··· SUPPLIED RECORDS ···

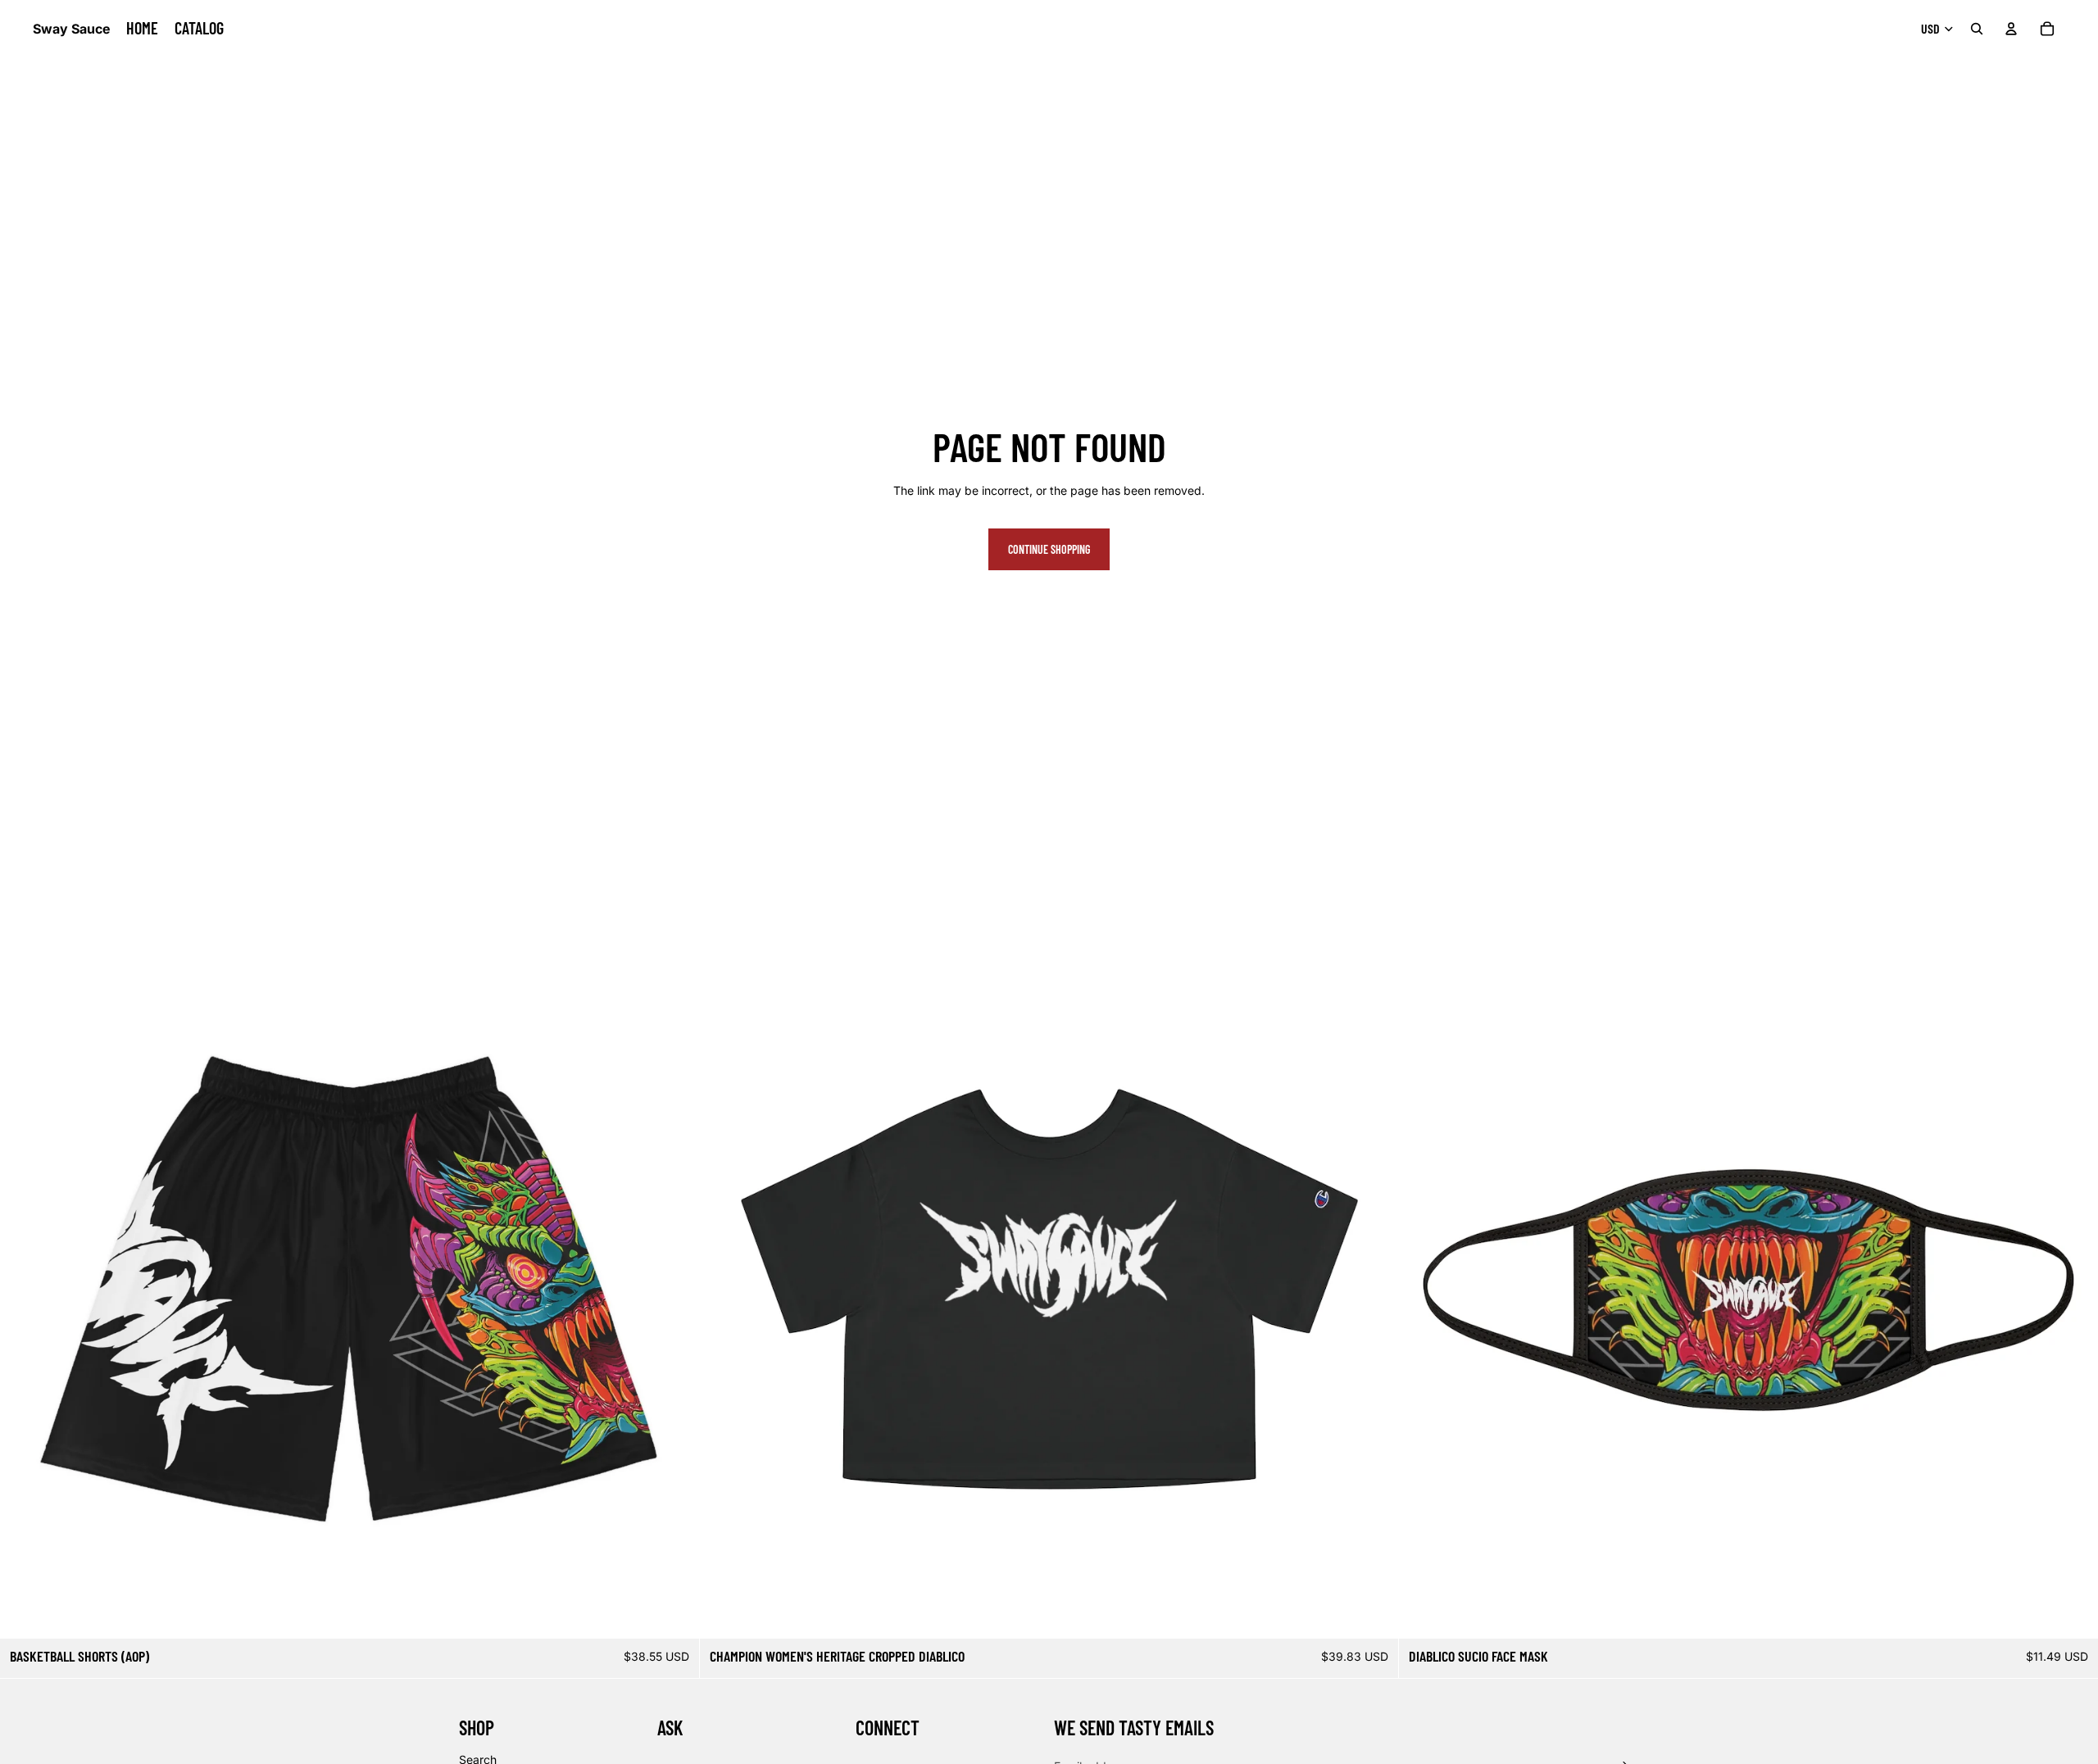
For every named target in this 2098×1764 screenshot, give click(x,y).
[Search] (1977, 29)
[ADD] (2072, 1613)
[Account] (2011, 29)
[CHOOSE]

···

• [WORK ITEM]: The data needs to be reproduced exactly, please, apart from its pictures.

• [RESULT BELOW]:
For every named target in this 2098×1764 screenshot, give click(x,y).
[Search] (1977, 29)
[ADD] (2072, 1613)
[Account] (2011, 29)
[CHOOSE]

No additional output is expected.